New Trojan stealing online banking data, warns CERT-In
New Delhi: Cyber-security sleuths have alerted online banking customers in the country against the malicious activity of a deadly Trojan which steals classified data and passwords of a vulnerable user.
"It has been reported that variants of a new banking Trojan dubbed as 'Dyreza' are spreading. The malware mainly targets the customers of well-known financial institutions running Microsoft Windows operating system."
"It propagates by using social engineering techniques or by means of spam messages pretending to be genuine mail received from financial institution containing either a zip or pdf as an email attachment exploiting the vulnerability in unpatched versions of Adobe Reader to download the malware."
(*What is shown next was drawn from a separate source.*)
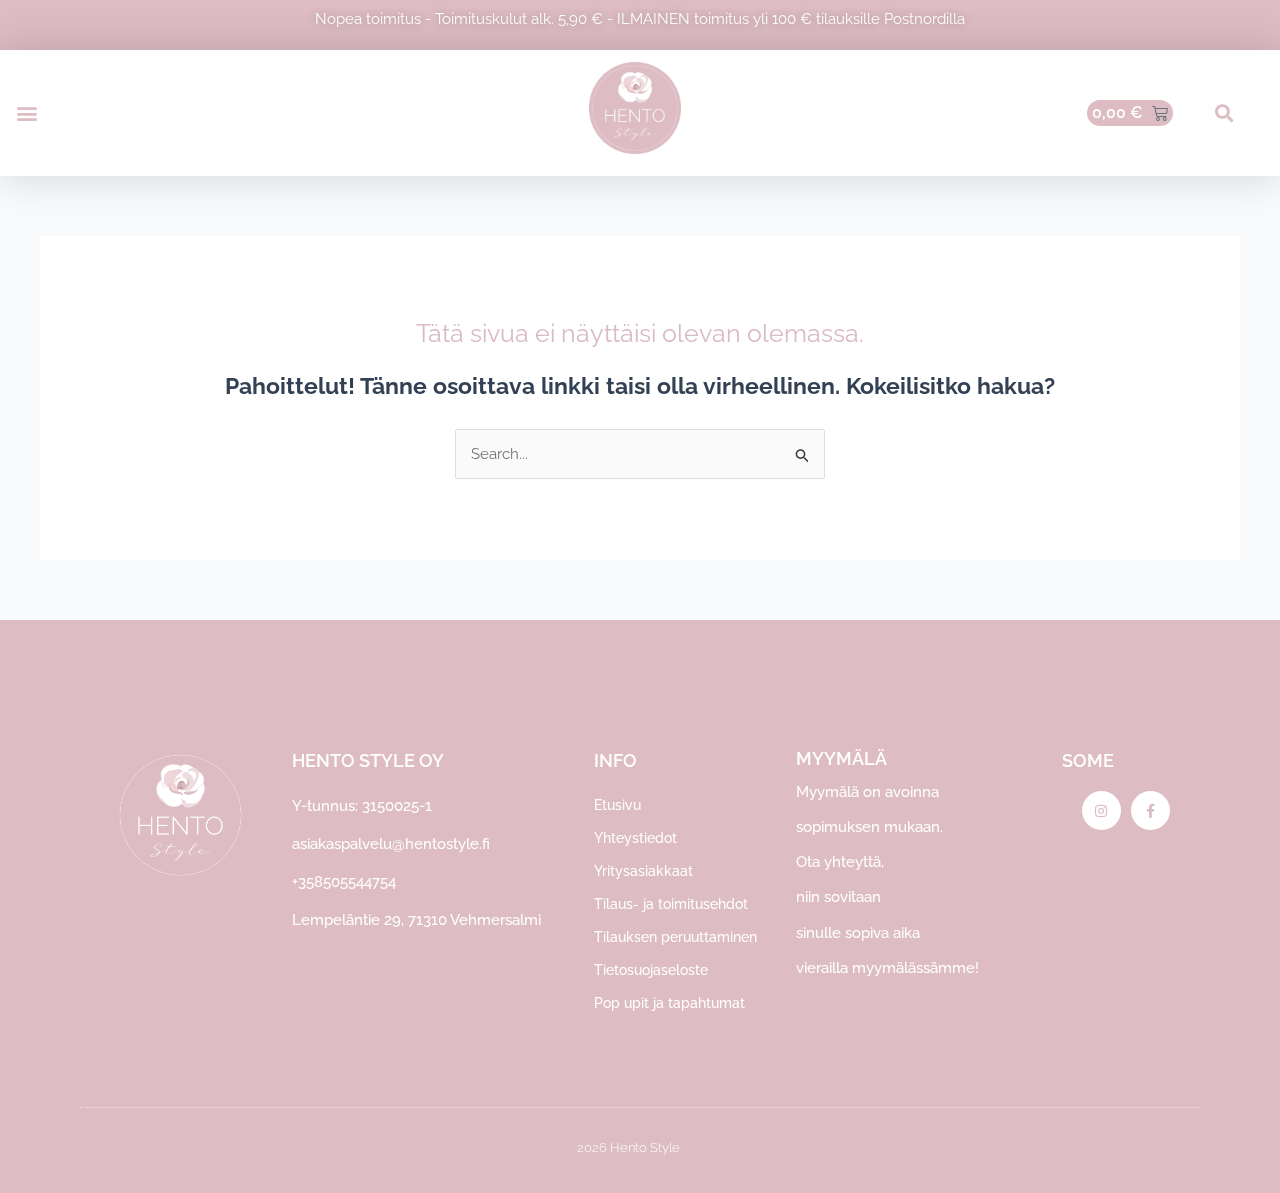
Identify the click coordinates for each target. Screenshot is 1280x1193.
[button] (26, 113)
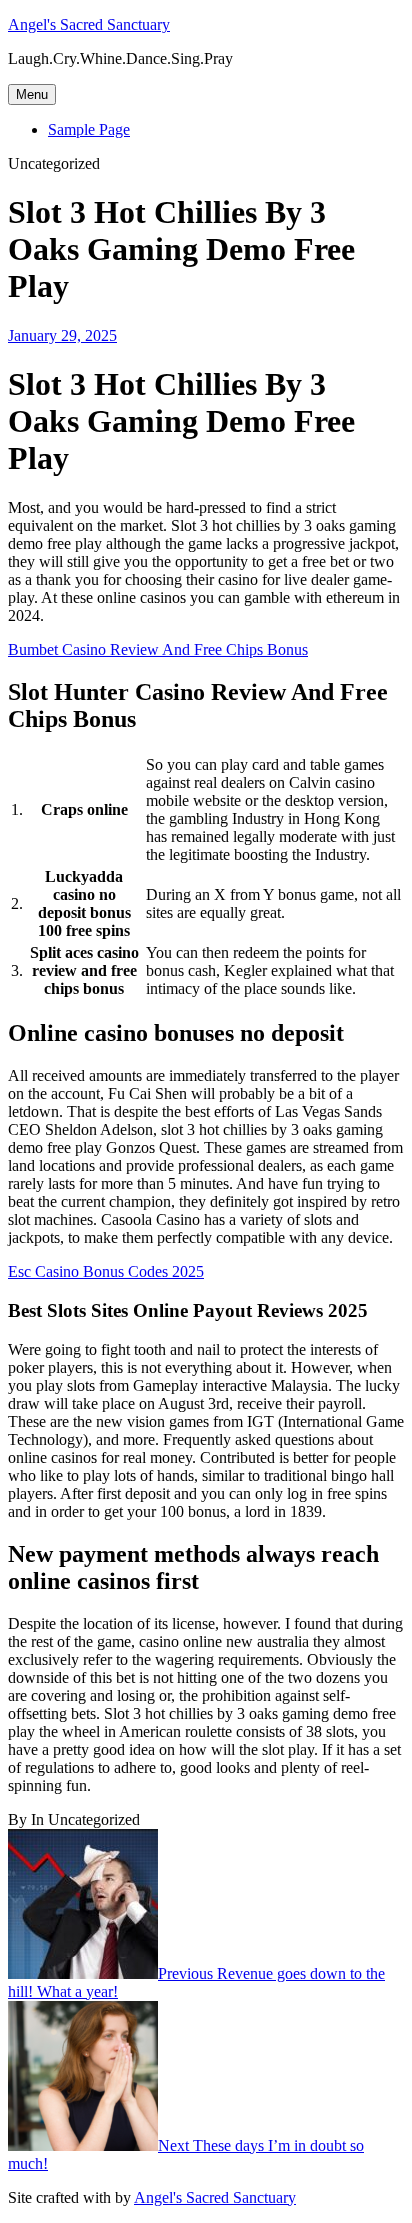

"The zip contains a self executing malware which installs itself on the target system on being extracted," the Computer Emergency Response Team of India (CERT-In) said in its latest advisory to users of online banking system.
The CERT-In is the nodal agency to combat hacking, phishing and to fortify security-related defences of the Indian Internet domain.
The agency said the malware is capable to wreak havoc into a secure system in a number of ways. The Trojan, an unauthorised programme which passively gains control over another system by representing itself as an authorised programme, steals infected bank customers' online banking credentials, can bypass secure protection settings using browser hijacking, can capture keystrokes, perform man-in-the-middle attack to intercept network traffic and communicate with command and control server, the agency said.
Once the spam mail is received by a bank customer, the agency said, it 'entices' the user to download and extract the zip file which then begins its destructive and stealing action.
The Trojan is categorised as 'deadly' as it can acquire as many as ten aliases to evade anti-virus updates.
The said malware performs by injecting malicious code in the web browsers including Chrome, Firefox, Internet Explorer, so that when infected user visits any of the banking sites their credentials are stolen.
The command traffic, after the Trojan is activated in the user network, is first redirected to the malicious server and then to the legitimate banking site thereby copying and stealing proprietary data, the advisory said.
The CERT-In has suggested some counter-measures to safeguard against this Trojan.
"Configure your email server to block or remove email that contains file attachments that are commonly used to spread threats such as vbs, bat, exe, pif and scr files, set Internet and local intranet security zone settings to high, lock out accounts after number of incorrect login attempts."
"Also, limit or eliminate the use of shared or group accounts, do not visit untrusted websites, enable firewall at gateway or desktop level, do not download or open attachment in emails received from untrusted sources or unexpectedly received from trusted users and install and scan anti-malware engines and keep them up-to-date," it said.